TORONTO – A senior police officer deserves to be fired for the wanton trampling of civil liberties during the tumultuous G20 summit six years ago, his sentencing hearing heard Wednesday.
Supt. David (Mark) Fenton has shown no real remorse and attempted to blame everyone other than himself for the indiscriminate mass arrests that stained the weekend gathering, lawyers for the complainants argued.
“Fenton was militant and uncompromising. He affected martial law,” lawyer Adrienne Lei said.
“His conduct at the time was alarmist. He continues to be alarmist.”
Lei, who speaks for scores of people detained for hours by police in full riot gear in pouring rain and plunging temperatures at a downtown intersection, said what the experienced officer has done is “dodge and duck” responsibility for his actions.
Another complainant lawyer, Adrienne Telford, said the incident commander was responsible for the wrongful detention of almost 600 civilians who have been deeply affected by his actions.
“A single police officer suspended the Constitution and turned the downtown core into a police state,” Telford told the hearing. “It was a blatant abuse of power.”
Retired justice John Hamilton convicted the 27-year veteran under the Police Services Act last year on three counts of exceeding his authority and discreditable conduct.
Hamilton found some of Fenton’s testimony was simply not credible, and said the officer had no reasonable grounds to order the detentions, in one case just six minutes after coming on shift.
“He viewed the indiscriminate mass arrest as justified,” said Telford, who represents a group arrested as they sat outside a downtown hotel singing, “Give peace a chance.”
The prosecutor, Brian Gover, argued Fenton only deserves to be demoted one rank for one year, a punishment that would cost him between $10,000 and $15,000 in lost pay. Such a penalty, rather than the defence request for a reprimand, would be a “meaningful consequence,” Gover told Hamilton.
The lawyer noted Fenton testified he had done the “right thing” and “would do it again.”
“This was not a momentary lapse of judgment,” Gover said.

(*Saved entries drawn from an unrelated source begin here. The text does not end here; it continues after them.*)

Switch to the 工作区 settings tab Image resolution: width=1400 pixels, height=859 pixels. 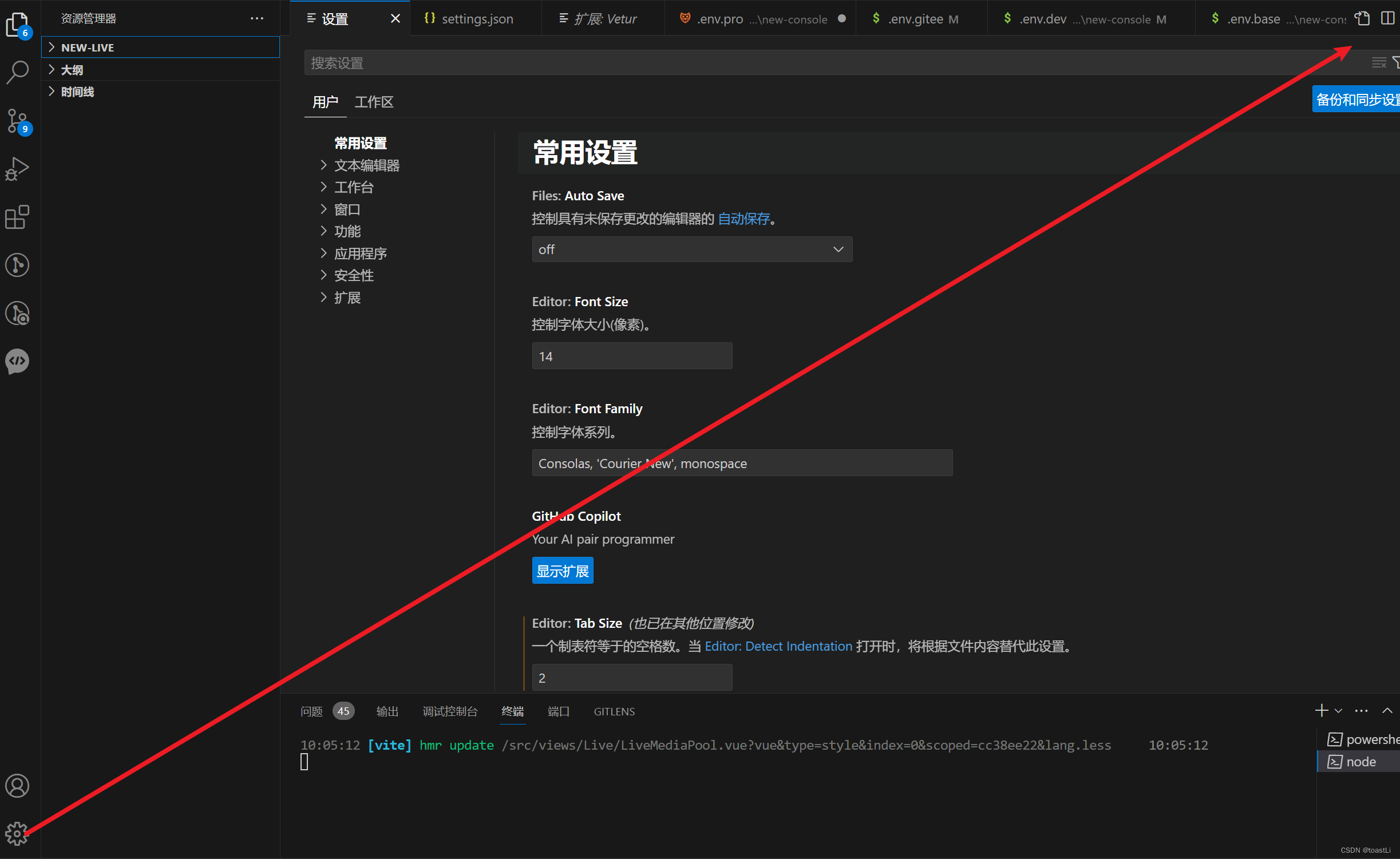coord(374,102)
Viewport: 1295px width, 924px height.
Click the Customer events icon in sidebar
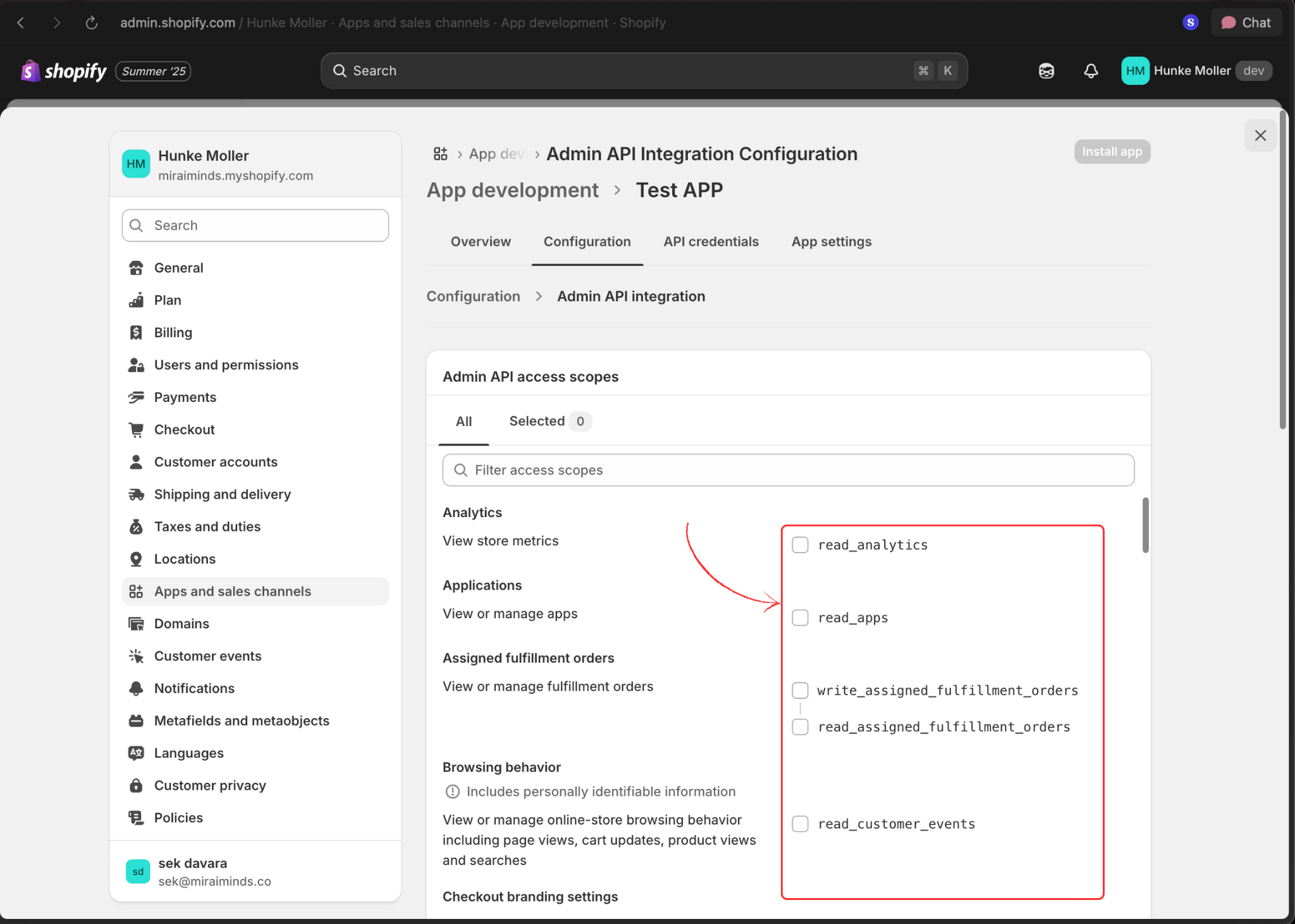[x=136, y=656]
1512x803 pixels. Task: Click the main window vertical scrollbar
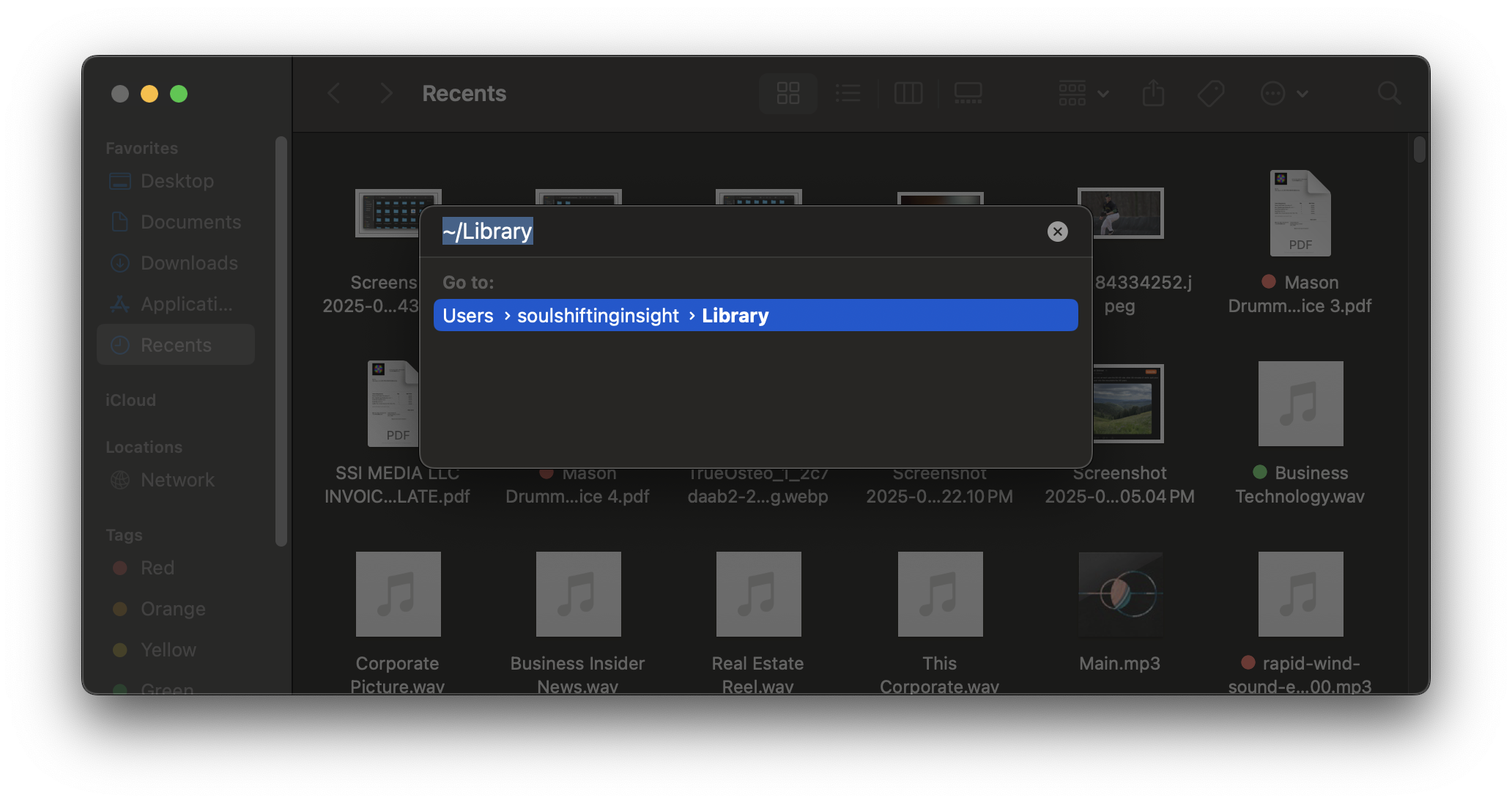(x=1419, y=150)
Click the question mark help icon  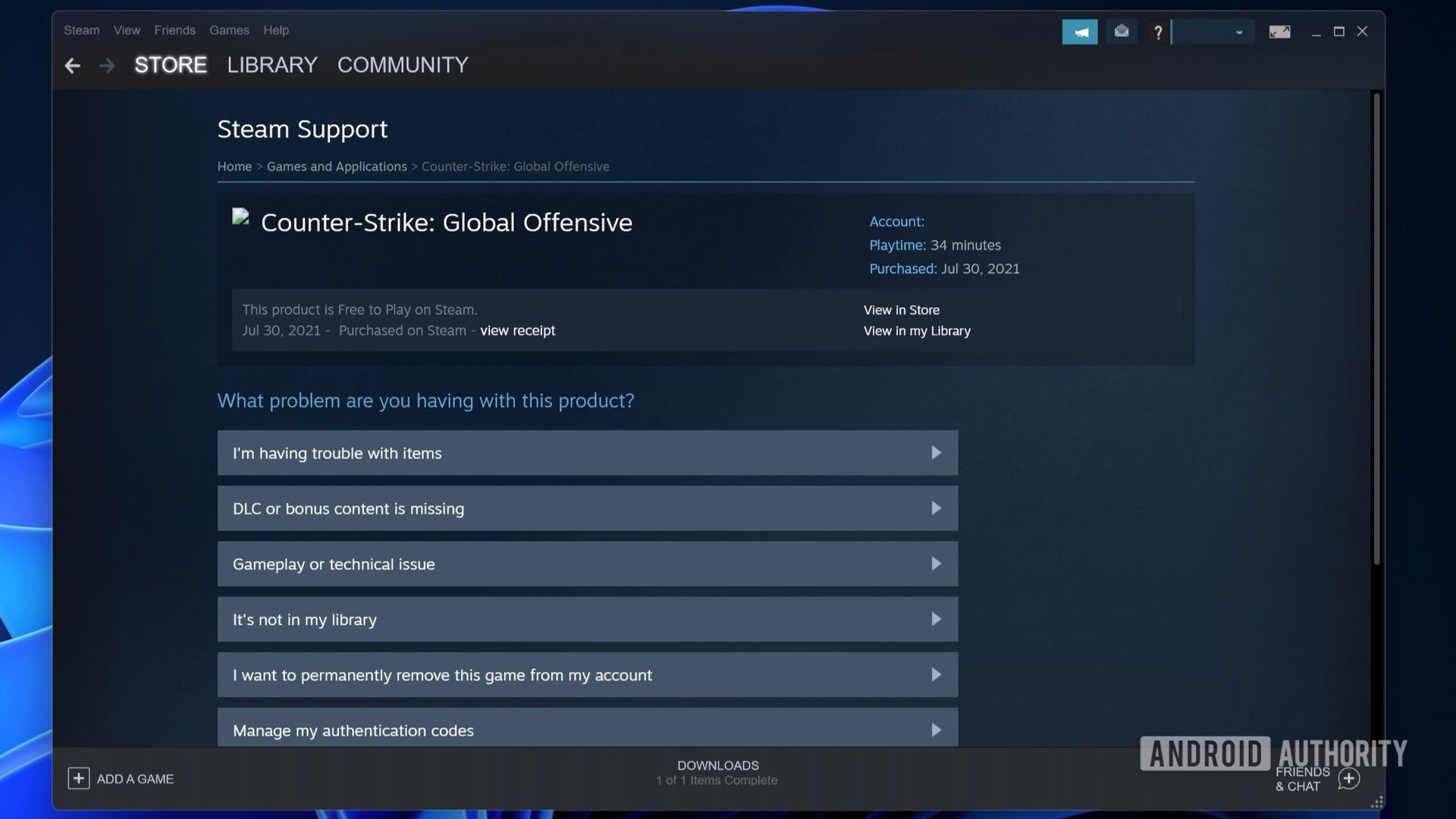(x=1157, y=32)
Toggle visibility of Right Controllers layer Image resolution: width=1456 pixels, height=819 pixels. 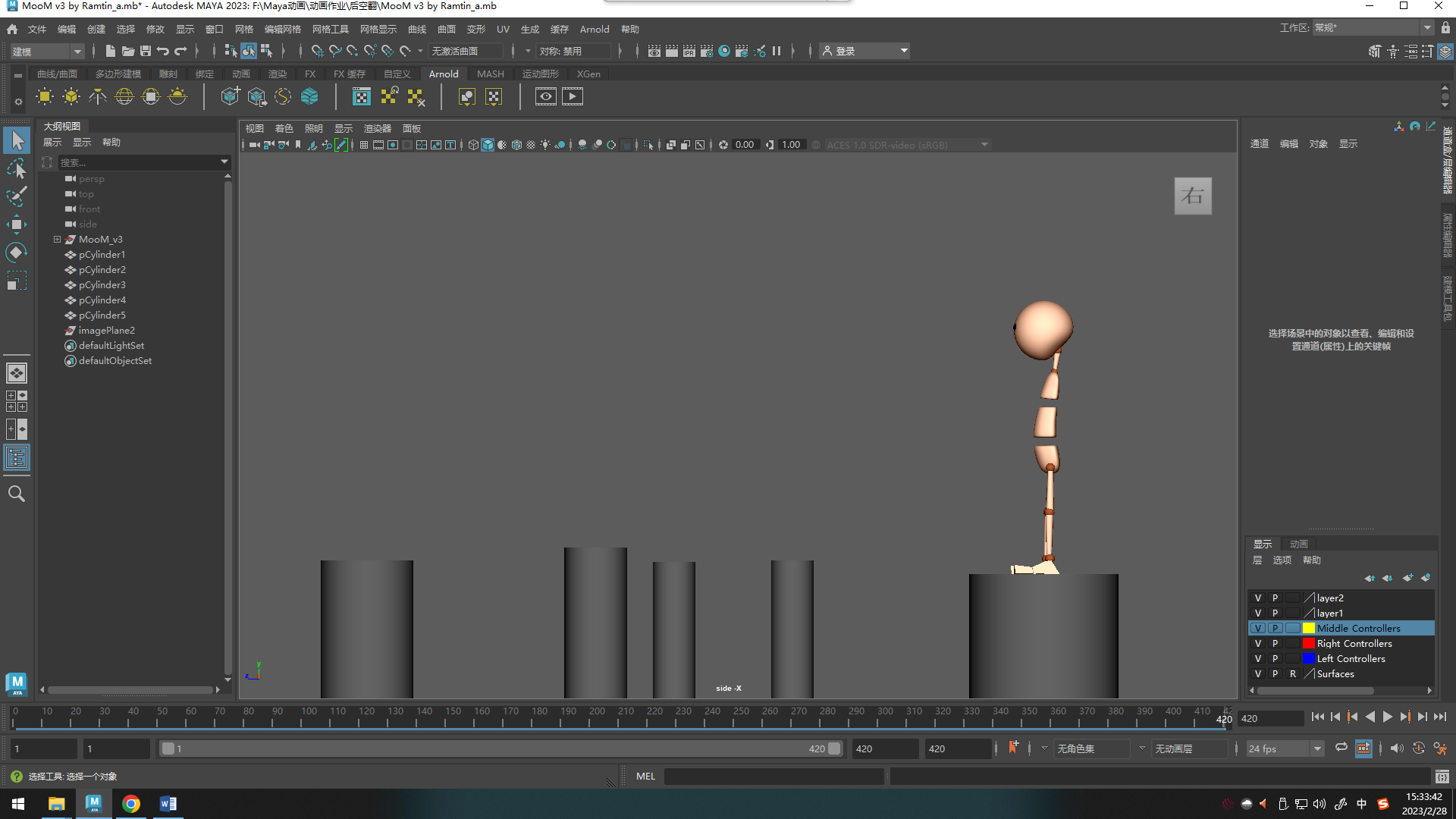click(x=1258, y=643)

The G20 weekend was marred by a spate of vandalism in which store windows were smashed and two cruisers set alight. About 1,100 people — most peaceful protesters or innocent passers-by — were detained or arrested. Many ended up held in a widely condemned makeshift detention centre.
Gover said the challenging situation that weekend called for cool heads to prevail but Fenton instead acted like a “hot head” who was “spoiling to use his authority.”
“Hundreds of people were denied their constitutional rights as a result of (his) actions,” Gover said.
At the same time, the prosecutor said, Fenton enjoyed a previously “exemplary” record who enjoys strong support from his subordinates, some of whom wrote letters praising him.
One writer said Fenton “got the job done and kept the city safe,” while another said he should have been rewarded.
“We should be pinning a medal on his chest because he succeeded in his assignment,” a writer said.
Telford called the praise “very concerning” and evidence of the need — given the guilty finding — to send a clear message of condemnation that a “slap on the wrist” would not achieve.
If dismissal is too much, another plaintiff lawyer argued, Fenton should be demoted and given the maximum allowable punishment of a 30-day suspension, lose a day’s pay and forfeit another 20 days off.
Fenton, a 27-year member of the Toronto police force, is the only upper command officer to face disciplinary proceedings arising out of the summit. The officer, who once described the G20 protesters as a “marauding group of terrorists,” did apologize through his lawyer after his conviction.
“Isn’t his apology indicative of his recognition of failure?” Hamilton asked at one point.
But the plaintiff lawyers said the apology rang hollow in light of his attempts to justify his illegal actions. They noted he has blamed his superiors for failing to intervene, and the officers on the ground for carrying out his orders.
“It’s more than a lack of insight,” Lei said. “It’s a rejection of your very own findings.”